Rapid Eye Movement Sleep Behavior Disorder
People with rapid eye movement (REM) sleep behavior disorder react physically to what they are dreaming. During episodes, a person vocalizes or screams, and/or engages in complex and sometimes violent motor behaviors while in a REM state of sleep. These actions, known as “dream enacting behavior,” typically reflect the content of action-filled or violent dreams in which the person is being attacked or trying to escape danger.
During REM sleep, people typically experience vivid dream imagery but also a loss of muscle tone similar to paralysis, known as atonia. Because of this, most people are not able to physically respond to their dreams. People with REM sleep behavior disorder, however, can enter REM sleep without atonia, enabling them to act on their dream imagery.
Episodes of REM sleep behavior disorder usually start more than 90 minutes after a person has fallen asleep, when they are in a REM state. Their screaming, moaning, or singing is typically loud, emotional, and may include profanity, and their physical behaviors can include running, punching, hitting, jumping out of bed, and kicking. Episodes can indeed be dangerous: A person may throw themselves out of bed, causing injury or concussion, or hurt their spouse or partner. Once the person wakes up, they are usually alert and aware; they may be frightened or sweaty, but they can remember the content of their dreams.
For a diagnosis of REM sleep behavior disorder to be made, this behavior must cause significant distress or impairment in some important area of daily life, including injury to oneself or to one’s bed partner during sleep. In making a diagnosis and recommending treatment, a specialist will be equally concerned about the frequency of episodes and their violent nature.
No. Somnambulism, or sleepwalking, typically takes place during non-REM stages of sleep and generally has no connection to the content of one’s dreams. (It is also much less commonly violent.) Even if sleepwalking does occur during a dream, it usually does not involve acting it out, and unlike with REM sleep behavior disorder, the sleepwalker typically does not remember the dream (or that they were sleepwalking).
It can have a significant effect until a person seeks treatment. Embarrassment over episodes can impair social relationships, as individuals could avoid any situations in which others could discover their condition, such as vacation travel, overnight visits to friends, and sleeping with new sex partners. This avoidance can lead to painful social isolation.
The vast majority of dreams that trigger episodes of the disorder are violent, research suggests, including attacks by unknown assailants or by animals like tigers, panthers, wolves, dogs, or bears. Most of the time the patient has not experienced similar events in real life. The patients often remember the content of their dreams when they awaken.
In many cases of REM sleep behavior disorder, the cause is unknown. In some cases, an individual’s reaction to prescription medication, including some anti-depressants and beta-blockers, can trigger the disorder. It is not known, however, whether these medications directly cause symptoms or activate an underlying predisposition to develop the disorder.

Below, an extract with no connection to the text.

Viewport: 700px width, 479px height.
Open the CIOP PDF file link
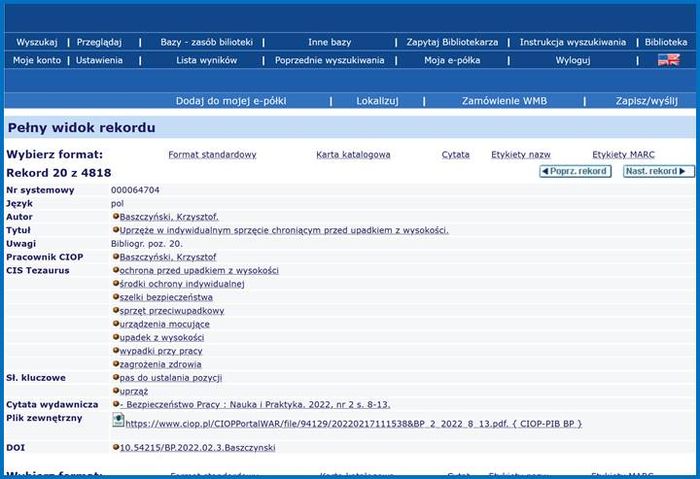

In other cases, the disorder may be associated with damage to parts of the central nervous system as can occur with multiple sclerosis; or with the accumulation of abnormal molecules in the nervous system as can occur in Parkinson's disease, multiple system atrophy, major or mild neurocognitive disorder with Lewy bodies, or Alzheimer’s disease.
Less than 0.5 percent of the general population is believed to have REM sleep behavior disorder, but the prevalence is higher in those with certain neurocognitive disorders, and it may be present in approximately 30 percent of people living with narcolepsy.
The condition most commonly occurs in men older than 50.
REM sleep behavior disorder is usually diagnosed by a sleep specialist, often after an overnight sleep test. Treatment includes medication and changes in the patient’s sleep environment to protect themself and their partner. Medications such as Klonopin and melatonin have both been shown to improve symptoms, but as with any medication, they should be taken only as prescribed and monitored carefully for side effects.
A sleep specialist may suggest adaptations in a patient’s sleep environment including:
* Padding the floor around the bed with a mattress or pillows.
* Padding the corners of nearby furniture.
* Extra window protection.
* The removal of dangerous objects, such as guns or sharp objects, from the bedroom area.
After a diagnosis, a specialist may also suggest that a person experiencing the disorder sleep in a separate room from their bed partner until treatment brings symptoms under control.
Yes. Research has uncovered a significant association between the onset of REM sleep behavior disorder and the emergence—a decade or more later—of underlying neurodegenerative disorders such as Parkinson's disease, multiple system atrophy, or major or mild neurocognitive disorder with Lewy bodies. A patient’s doctor is likely to encourage them to be regularly checked for these serious neurological disorders.